_Entries on where items appear_
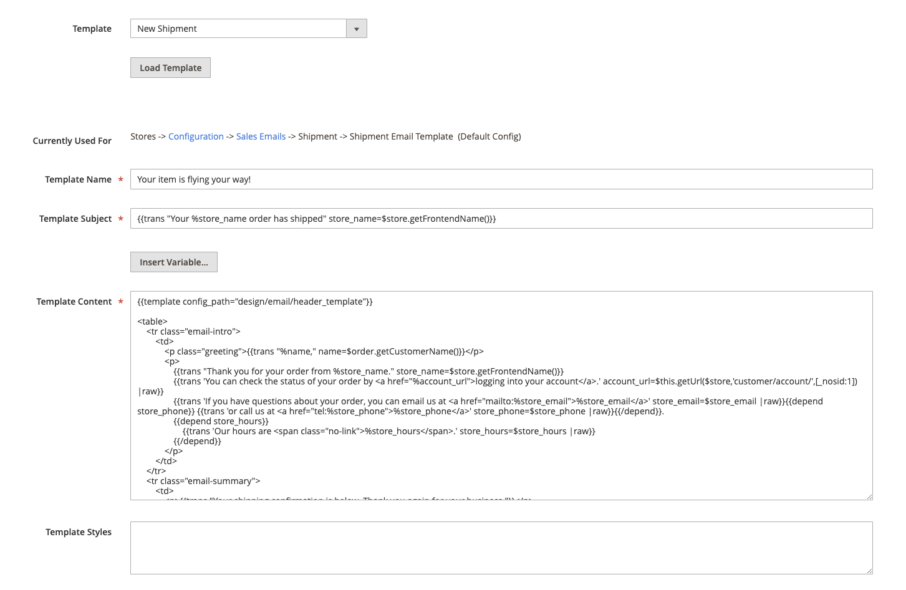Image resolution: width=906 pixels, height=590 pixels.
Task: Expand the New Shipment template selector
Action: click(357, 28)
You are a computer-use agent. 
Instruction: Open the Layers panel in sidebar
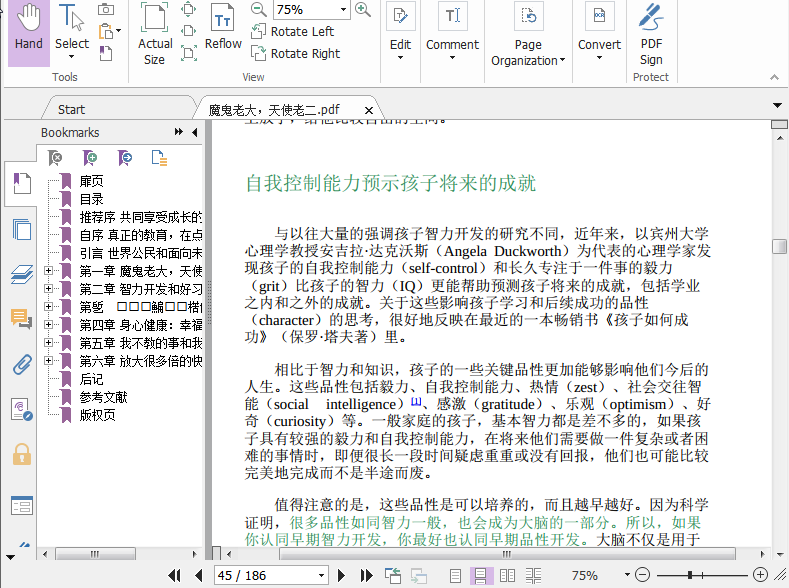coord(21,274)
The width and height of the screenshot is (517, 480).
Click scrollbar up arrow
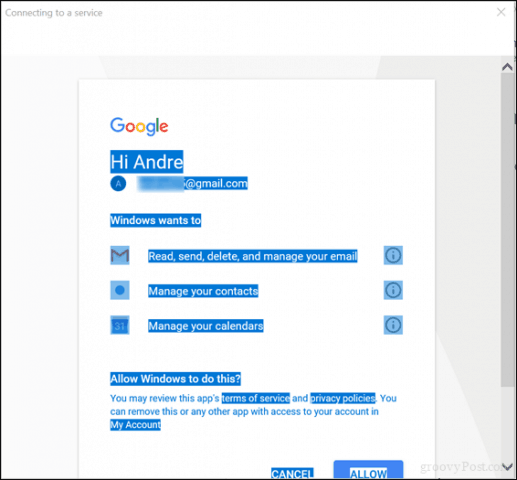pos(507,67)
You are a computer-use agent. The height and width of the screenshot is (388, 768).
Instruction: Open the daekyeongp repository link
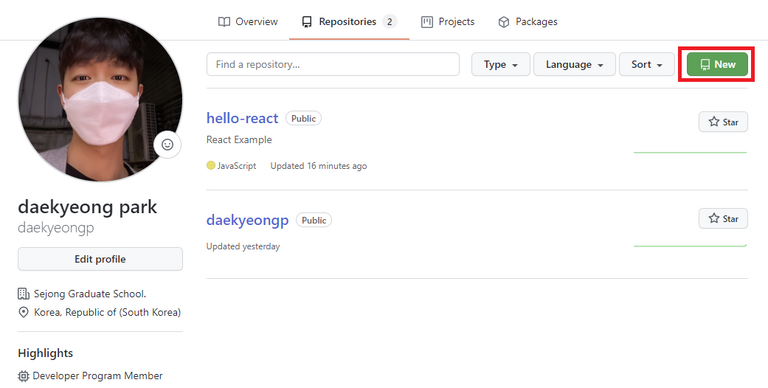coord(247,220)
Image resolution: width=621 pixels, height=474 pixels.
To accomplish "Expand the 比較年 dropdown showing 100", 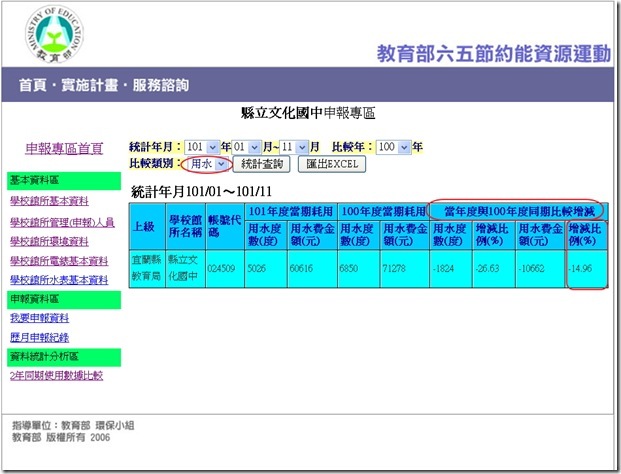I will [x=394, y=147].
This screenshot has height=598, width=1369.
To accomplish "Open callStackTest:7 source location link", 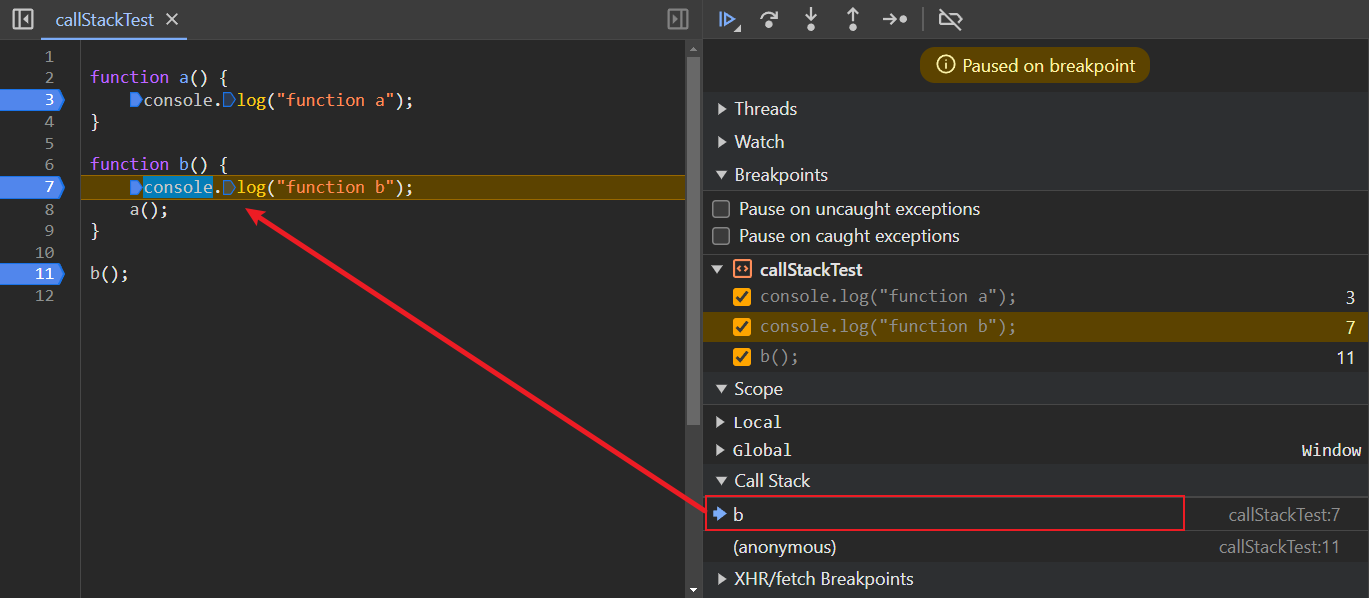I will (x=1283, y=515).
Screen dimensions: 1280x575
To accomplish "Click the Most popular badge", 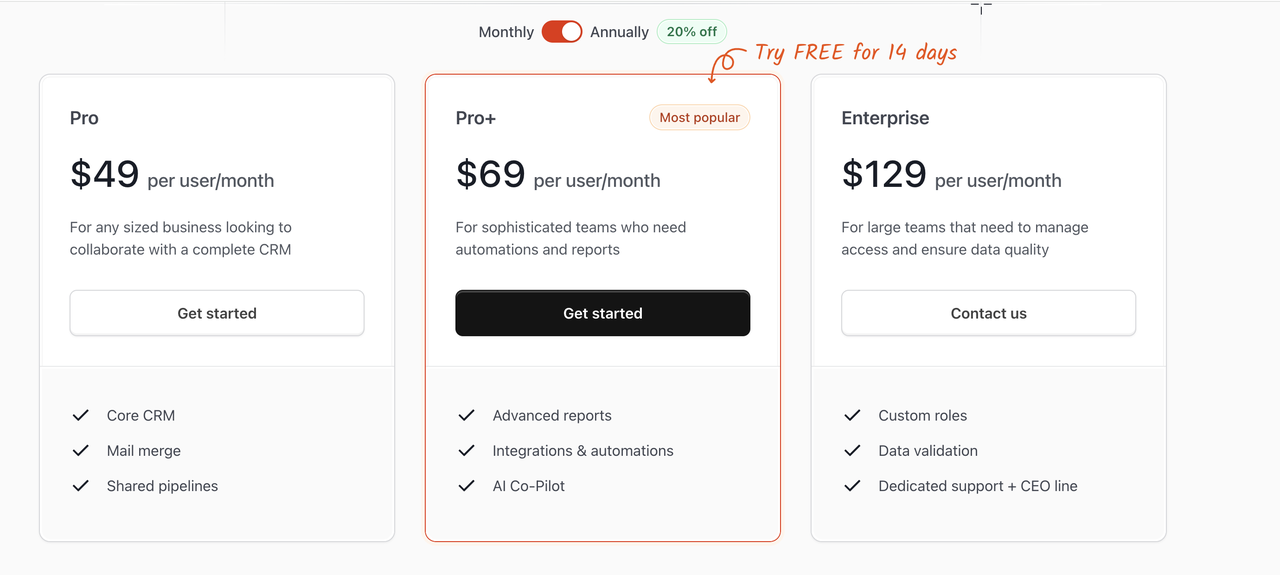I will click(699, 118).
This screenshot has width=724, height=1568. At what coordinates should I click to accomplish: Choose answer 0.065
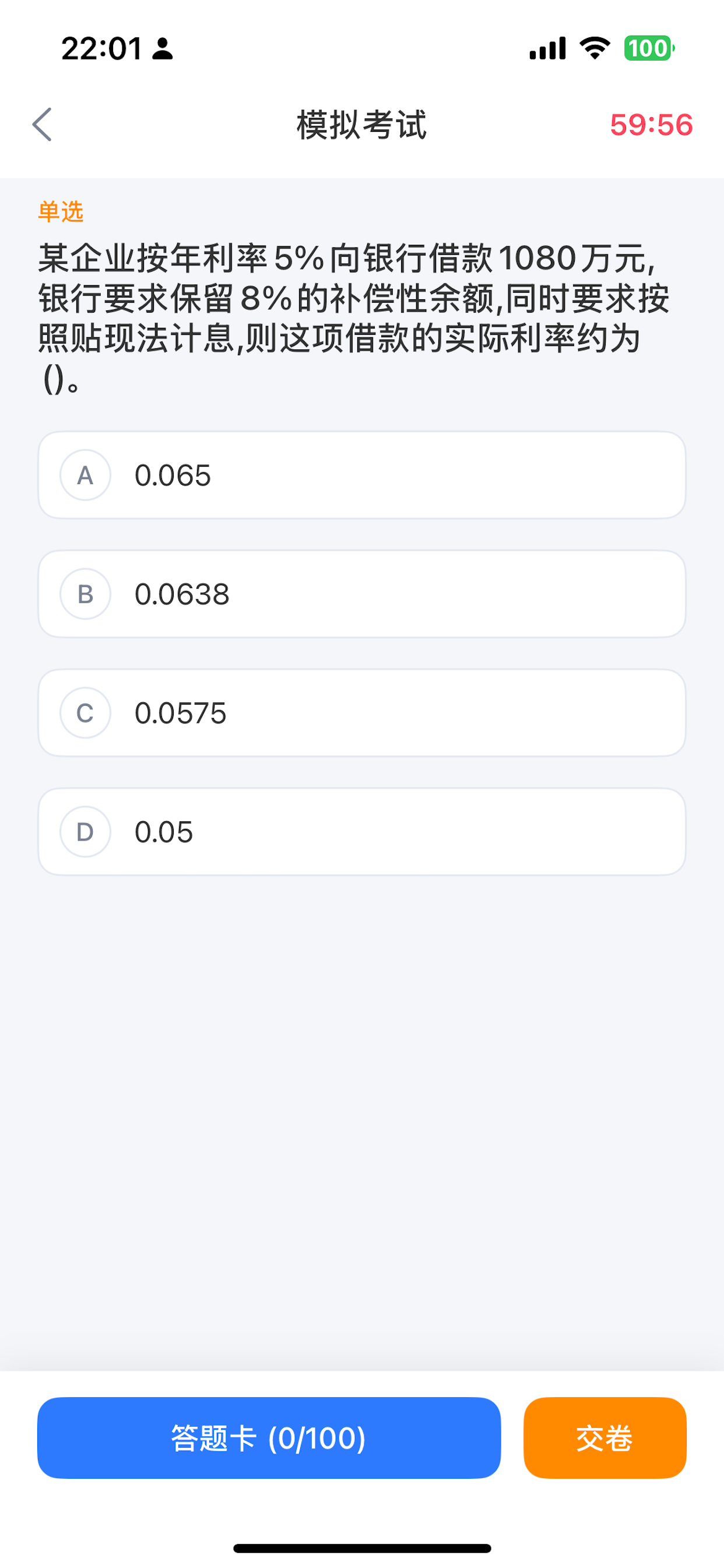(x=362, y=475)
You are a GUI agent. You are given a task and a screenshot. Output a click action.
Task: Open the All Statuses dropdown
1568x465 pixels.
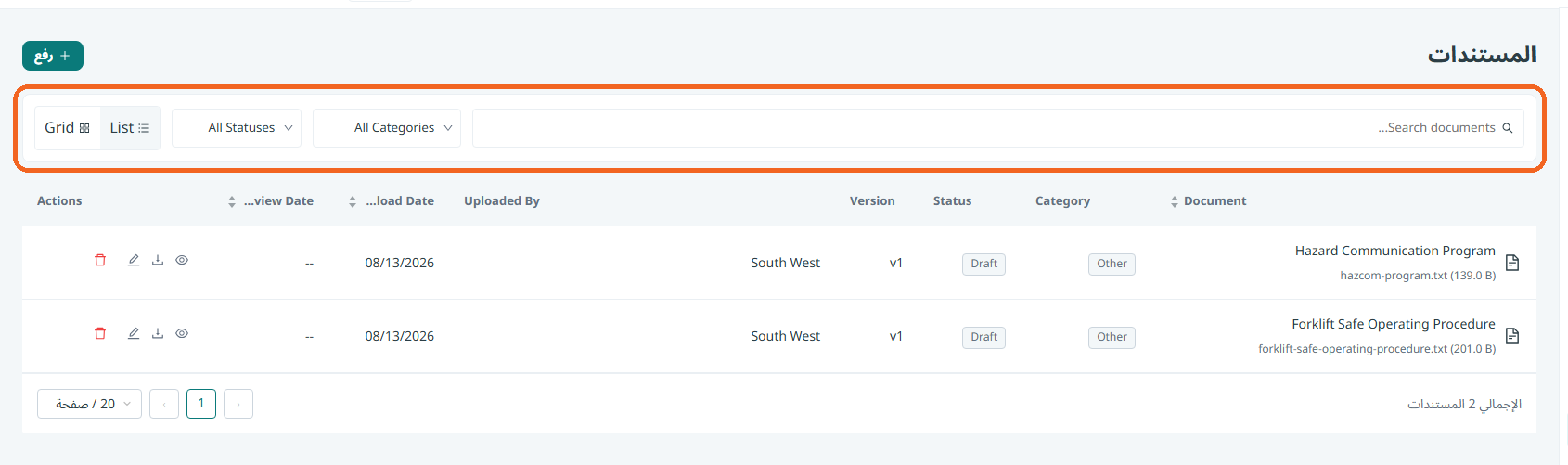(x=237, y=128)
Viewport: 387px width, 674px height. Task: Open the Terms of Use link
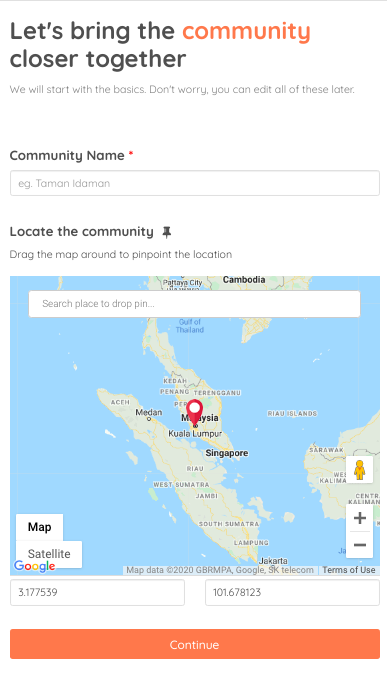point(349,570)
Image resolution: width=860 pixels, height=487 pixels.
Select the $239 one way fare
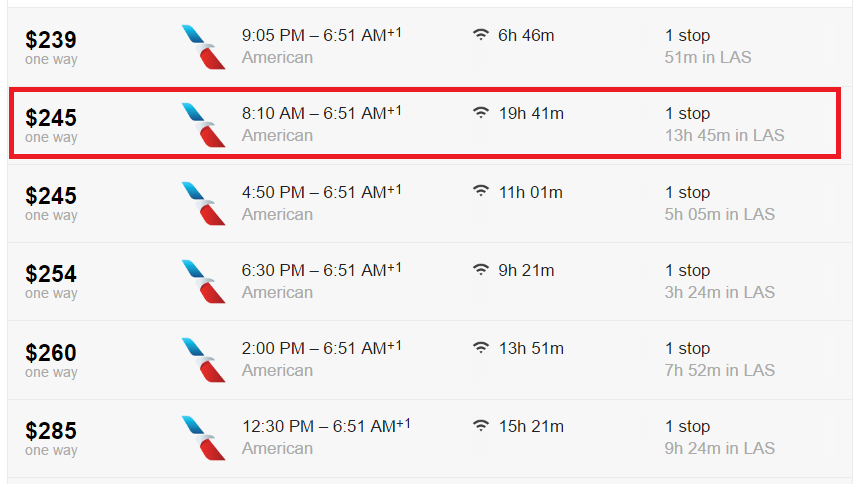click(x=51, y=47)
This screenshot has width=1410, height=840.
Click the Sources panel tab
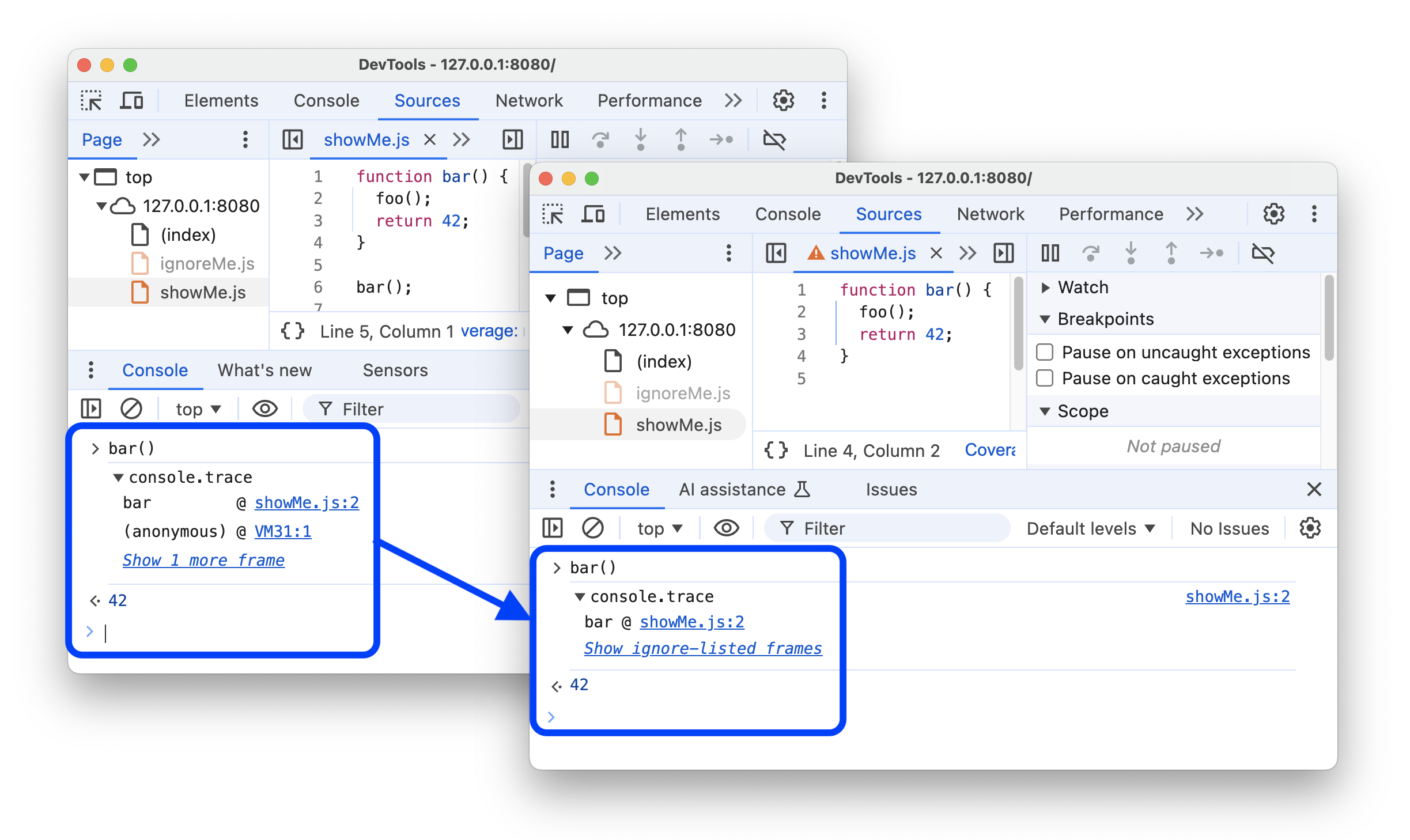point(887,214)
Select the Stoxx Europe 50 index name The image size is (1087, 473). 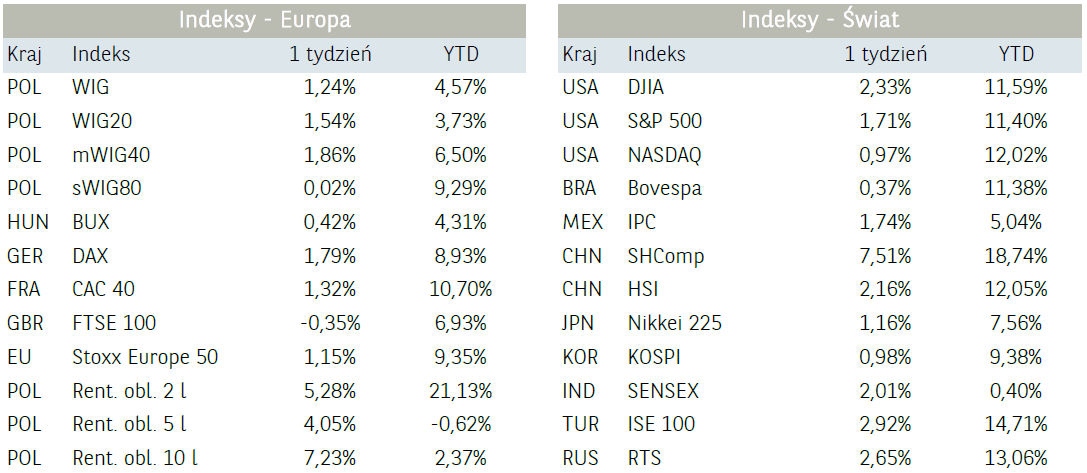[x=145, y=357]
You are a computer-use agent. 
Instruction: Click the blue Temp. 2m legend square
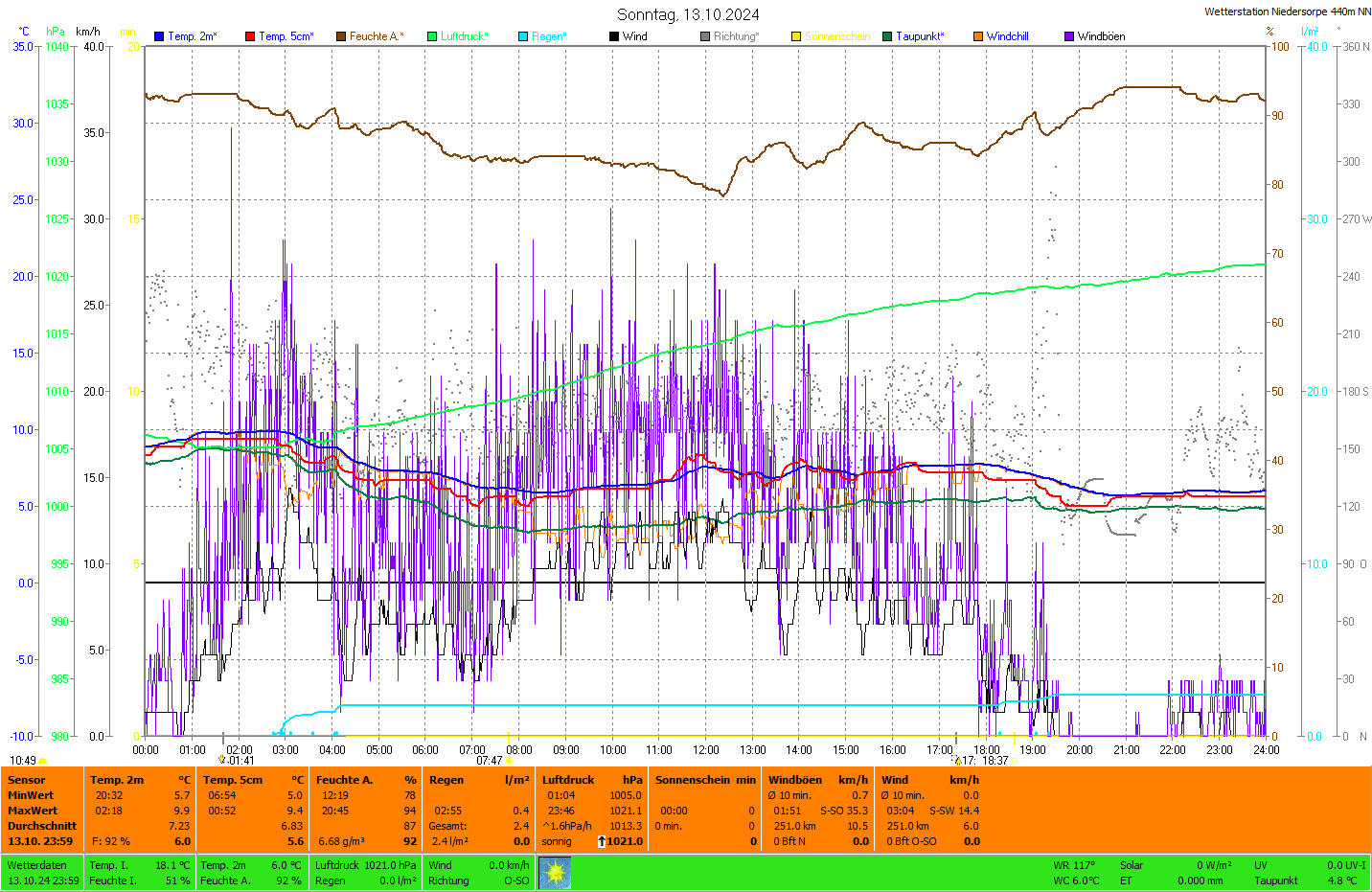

_Written request_
Can you write out again the lines that begin at the one containing "This screenshot has width=724, height=1568." and stop after the one containing "point(349,570)", keeping their requests, leaving out the pictures, and multiplying each coordinate in the answers by 2.5, rounded to whole numbers with halves going up?

_Exercise result_
This screenshot has width=724, height=1568. At what coordinates should I click to accomplish: Choose answer 0.065
(x=905, y=1188)
You are a GUI agent. You are given a task and a screenshot. Output a click action.
Task: Open the All Statuses dropdown
1568x465 pixels.
(x=593, y=320)
Viewport: 387px width, 674px height. Task: Open the Terms of Use link
point(873,1425)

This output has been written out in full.